# WHAT NEEDS TO BE DONE
Use the entries below to count the lines that hold the word "computer"; answer with the number only.

- - - -

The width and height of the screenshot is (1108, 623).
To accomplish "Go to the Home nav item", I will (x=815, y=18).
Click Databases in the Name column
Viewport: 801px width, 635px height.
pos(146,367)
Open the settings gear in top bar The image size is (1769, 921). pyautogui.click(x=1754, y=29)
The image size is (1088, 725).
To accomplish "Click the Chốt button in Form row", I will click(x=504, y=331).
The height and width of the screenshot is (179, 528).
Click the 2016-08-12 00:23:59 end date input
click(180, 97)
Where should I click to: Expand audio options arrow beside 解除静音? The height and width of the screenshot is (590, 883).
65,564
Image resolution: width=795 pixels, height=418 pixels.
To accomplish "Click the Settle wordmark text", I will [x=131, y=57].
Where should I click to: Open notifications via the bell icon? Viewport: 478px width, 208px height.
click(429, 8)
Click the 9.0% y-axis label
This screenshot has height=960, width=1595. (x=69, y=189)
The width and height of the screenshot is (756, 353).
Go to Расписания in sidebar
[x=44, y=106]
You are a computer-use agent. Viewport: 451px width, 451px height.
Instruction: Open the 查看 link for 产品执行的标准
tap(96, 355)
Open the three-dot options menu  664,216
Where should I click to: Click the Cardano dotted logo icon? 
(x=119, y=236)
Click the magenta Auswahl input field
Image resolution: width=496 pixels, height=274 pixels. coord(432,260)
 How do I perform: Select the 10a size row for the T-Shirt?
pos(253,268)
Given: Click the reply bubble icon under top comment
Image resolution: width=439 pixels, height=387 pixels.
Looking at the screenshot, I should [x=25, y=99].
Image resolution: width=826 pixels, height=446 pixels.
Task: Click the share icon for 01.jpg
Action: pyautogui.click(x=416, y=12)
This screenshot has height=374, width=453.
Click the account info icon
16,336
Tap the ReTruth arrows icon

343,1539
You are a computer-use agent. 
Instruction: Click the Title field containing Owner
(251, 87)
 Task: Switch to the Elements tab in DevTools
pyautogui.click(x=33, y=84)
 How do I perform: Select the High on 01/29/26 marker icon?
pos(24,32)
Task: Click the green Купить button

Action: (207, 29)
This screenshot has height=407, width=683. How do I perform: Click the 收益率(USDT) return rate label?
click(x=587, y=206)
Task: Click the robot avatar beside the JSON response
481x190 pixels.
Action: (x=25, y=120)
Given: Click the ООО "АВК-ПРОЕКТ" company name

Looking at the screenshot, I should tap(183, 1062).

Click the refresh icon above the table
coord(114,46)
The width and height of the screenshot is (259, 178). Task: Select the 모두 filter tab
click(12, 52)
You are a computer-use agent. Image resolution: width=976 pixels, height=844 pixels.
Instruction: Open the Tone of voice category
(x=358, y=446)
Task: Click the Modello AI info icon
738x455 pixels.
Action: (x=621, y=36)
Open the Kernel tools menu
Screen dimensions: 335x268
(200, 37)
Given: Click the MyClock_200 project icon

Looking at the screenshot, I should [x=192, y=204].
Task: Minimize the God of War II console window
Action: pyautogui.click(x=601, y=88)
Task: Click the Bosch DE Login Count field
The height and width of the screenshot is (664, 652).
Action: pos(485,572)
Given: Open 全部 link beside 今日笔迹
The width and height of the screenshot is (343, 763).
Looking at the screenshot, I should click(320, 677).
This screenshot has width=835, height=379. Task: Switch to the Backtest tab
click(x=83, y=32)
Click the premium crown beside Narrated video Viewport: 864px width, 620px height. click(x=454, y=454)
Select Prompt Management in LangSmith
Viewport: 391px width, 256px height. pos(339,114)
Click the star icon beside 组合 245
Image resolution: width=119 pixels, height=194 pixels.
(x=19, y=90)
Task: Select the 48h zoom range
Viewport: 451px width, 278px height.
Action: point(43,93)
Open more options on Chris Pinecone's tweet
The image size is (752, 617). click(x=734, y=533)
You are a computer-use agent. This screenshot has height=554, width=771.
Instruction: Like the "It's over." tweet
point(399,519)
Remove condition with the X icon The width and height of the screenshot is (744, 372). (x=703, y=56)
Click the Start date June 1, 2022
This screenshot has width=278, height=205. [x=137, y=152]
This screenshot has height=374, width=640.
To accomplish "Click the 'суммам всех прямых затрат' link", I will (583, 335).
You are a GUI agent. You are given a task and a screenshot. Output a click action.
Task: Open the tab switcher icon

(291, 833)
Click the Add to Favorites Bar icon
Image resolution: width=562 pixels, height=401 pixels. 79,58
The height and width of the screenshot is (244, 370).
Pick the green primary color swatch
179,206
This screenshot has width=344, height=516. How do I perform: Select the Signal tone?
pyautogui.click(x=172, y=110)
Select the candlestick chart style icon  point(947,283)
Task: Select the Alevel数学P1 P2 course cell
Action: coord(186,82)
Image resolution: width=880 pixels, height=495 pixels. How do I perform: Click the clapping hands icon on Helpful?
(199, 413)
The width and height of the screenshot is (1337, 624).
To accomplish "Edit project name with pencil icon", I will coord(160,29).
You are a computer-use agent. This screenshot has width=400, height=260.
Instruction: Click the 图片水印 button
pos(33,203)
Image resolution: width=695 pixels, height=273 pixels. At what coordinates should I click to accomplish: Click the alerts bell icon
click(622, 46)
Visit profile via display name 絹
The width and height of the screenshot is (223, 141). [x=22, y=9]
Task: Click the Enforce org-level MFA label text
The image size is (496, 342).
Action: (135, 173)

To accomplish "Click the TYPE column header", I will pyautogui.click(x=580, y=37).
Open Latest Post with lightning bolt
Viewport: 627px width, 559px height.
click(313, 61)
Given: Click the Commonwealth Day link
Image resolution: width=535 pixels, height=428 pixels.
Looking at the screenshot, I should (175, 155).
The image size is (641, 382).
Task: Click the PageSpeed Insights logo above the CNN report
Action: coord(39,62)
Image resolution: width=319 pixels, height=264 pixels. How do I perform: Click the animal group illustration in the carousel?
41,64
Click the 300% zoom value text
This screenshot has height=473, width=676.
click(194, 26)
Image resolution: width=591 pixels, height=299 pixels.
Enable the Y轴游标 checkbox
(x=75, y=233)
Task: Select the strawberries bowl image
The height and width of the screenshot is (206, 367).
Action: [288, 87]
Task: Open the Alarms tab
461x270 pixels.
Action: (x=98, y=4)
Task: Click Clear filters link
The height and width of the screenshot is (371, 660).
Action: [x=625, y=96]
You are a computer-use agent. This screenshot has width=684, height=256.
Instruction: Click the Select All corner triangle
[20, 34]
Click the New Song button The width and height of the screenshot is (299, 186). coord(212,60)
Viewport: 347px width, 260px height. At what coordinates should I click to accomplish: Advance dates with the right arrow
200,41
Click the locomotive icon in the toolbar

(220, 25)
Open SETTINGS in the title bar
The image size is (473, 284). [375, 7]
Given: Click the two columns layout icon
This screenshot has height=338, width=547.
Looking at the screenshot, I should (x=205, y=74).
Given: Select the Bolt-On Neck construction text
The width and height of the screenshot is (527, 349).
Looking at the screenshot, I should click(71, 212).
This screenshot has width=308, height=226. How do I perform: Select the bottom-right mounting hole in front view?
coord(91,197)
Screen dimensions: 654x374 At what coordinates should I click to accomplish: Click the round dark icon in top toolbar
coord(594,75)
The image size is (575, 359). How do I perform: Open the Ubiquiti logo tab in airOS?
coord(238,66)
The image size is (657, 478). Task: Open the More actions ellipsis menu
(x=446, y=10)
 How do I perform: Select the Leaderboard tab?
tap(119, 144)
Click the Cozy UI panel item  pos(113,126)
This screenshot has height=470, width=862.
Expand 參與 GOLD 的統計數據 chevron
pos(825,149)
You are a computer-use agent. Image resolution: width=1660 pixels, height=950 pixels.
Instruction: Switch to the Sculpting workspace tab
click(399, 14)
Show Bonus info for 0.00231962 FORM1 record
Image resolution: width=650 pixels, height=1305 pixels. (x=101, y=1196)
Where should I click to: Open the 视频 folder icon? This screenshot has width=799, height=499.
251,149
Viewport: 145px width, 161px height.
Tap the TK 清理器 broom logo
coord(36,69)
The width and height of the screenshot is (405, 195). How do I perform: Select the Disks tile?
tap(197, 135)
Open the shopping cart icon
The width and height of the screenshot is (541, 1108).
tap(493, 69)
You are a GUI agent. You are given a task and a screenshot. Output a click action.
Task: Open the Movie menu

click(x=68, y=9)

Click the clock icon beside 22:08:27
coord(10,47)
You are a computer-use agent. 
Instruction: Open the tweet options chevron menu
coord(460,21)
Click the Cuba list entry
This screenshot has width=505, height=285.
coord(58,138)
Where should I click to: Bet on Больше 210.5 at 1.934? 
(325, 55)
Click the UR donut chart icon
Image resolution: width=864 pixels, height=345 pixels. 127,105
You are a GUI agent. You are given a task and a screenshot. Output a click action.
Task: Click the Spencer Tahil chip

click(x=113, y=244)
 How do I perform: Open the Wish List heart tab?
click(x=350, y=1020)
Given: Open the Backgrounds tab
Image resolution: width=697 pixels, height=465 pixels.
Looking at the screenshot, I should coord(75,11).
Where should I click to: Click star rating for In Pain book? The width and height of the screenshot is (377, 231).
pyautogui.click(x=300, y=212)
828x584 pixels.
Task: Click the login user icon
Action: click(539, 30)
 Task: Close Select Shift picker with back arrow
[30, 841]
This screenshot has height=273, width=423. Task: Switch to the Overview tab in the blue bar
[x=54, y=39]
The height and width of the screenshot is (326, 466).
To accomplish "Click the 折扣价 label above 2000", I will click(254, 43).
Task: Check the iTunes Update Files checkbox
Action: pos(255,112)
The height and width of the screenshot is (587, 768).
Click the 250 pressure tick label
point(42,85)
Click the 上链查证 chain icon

- - - -

# TASK RESULT
8